Deborah smiled at him. I hadn’t met very many vampires, but I thought her smile was probably scarier than anything the bloodsuckers could come up with. “Victor, you refused a lawful order and ran away from me. That means I can just fucking take you,” she said. “And I’m going to just fucking take you, and you are going to answer some fucking questions for me, or you are not going to see the outside for a long time.”
He opened his mouth and just breathed for a moment. His nice shiny fangs didn’t look so intimidating all of a sudden. “What kind of questions?” he said.
“Been to any good parties lately?” I asked him.
I have often heard or read of all the blood draining from somebody’s face, but this was the first time I had ever seen it—except, of course, in the very literal sense, in connection with my playtime activities. Victor turned paler than his shirt, and before Deborah could even glare at me for talking out of turn, he blurted out, “I swear to Christ I didn’t eat any of it!”
“Any of what, Victor?” Deborah said pleasantly.
He was trembling now, and shaking his head back and forth. “They’ll kill me,” he said. “Jesus fuck, they’ll fucking kill me.”

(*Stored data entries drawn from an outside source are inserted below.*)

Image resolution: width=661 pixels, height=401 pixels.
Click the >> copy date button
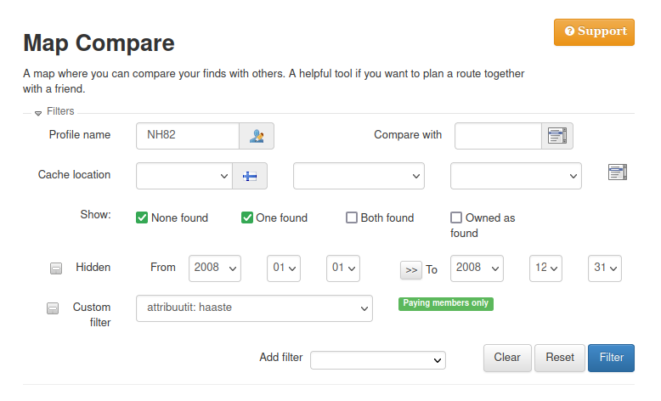click(411, 269)
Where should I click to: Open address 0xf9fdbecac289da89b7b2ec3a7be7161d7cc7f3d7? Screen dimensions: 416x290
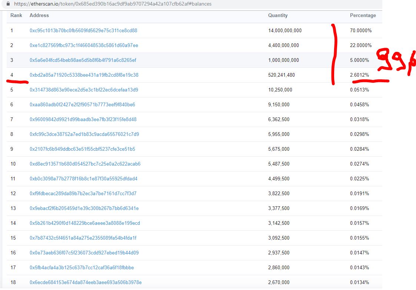click(82, 193)
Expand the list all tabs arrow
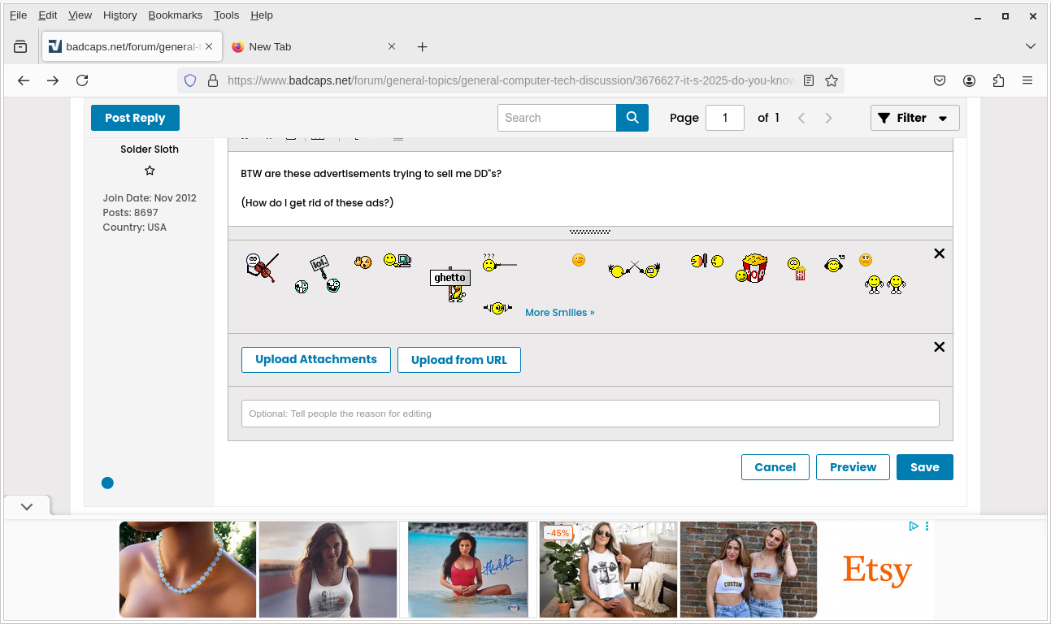 1031,46
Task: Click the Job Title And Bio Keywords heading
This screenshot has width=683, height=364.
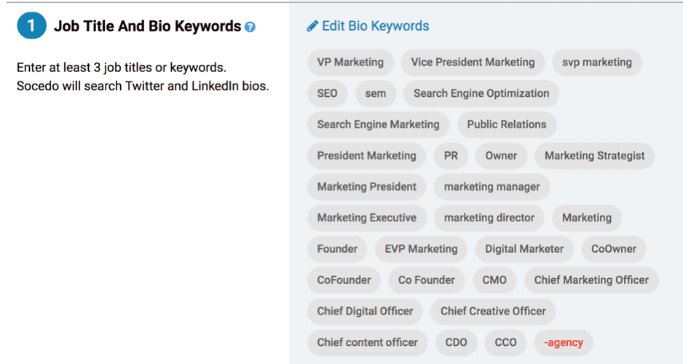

Deborah gave me one quick glance of absolute triumph and joy. Then she stuck her hand on Victor’s shoulder and pushed him gently toward the car. “Get in the car, Victor,” she said.
TWENTY-ONE
DEBORAH HAD VERY LITTLE TO SAY ON THE WAY TO THE detention center. She tried to call Deke to have him meet us there, but for some reason he wasn’t answering, neither his radio nor his cell phone. Debs left word with the dispatcher for him to join us, and other than that we rode in silence—if that’s the right word for it when you are forced to listen to a ten-minute disjointed monologue consisting mostly of the word “fuck.” Chapin was secured in the backseat—the motor-pool cars had rings bolted to the floor for just that reason—and he sat in his durance vile mumbling, ranting, threatening, and overusing the same naughty word. For my part, I was thrilled when we reached our destination, but Debs seemed quite happy to have it go on forever. She had a look on her face that was very nearly a smile every time she glanced at Chapin in the mirror, and she was downright cheerful when she parked the car and pulled him out.
By the time we had the paperwork done, Victor was comfortably locked up in an interrogation room, and Chambers of the FDLE had arrived to see our prize. He stood with us as we looked in at Chapin, who had placed his forearms on the table and slumped forward over them, head hanging just a few inches over his cuffs.
“All right,” Chambers said. “I know I don’t have to remind you that this goes absolutely by the book.” Deborah gave him a startled glance, and he went on without even looking at her. “You did good work, Morgan; you got a really good suspect here, and we pay attention to the rules, with just a little bit of luck we’re gonna stick this guy with a couple of felonies.”
“I don’t give a shit about a conviction,” Deborah said. “I want to get the girl back.”
“We all want that,” Chambers said. “But it would be really nice to put this guy away, too.”
“Listen,” Deborah said. “This isn’t about politics or public relations.”
“I know that,” Chambers said, but Debs rode right over him.
“I got a guy in there who knows something,” she said. “And I got him feeling all alone and naked and scared to death and ready to break, and I’m going to fucking break him.”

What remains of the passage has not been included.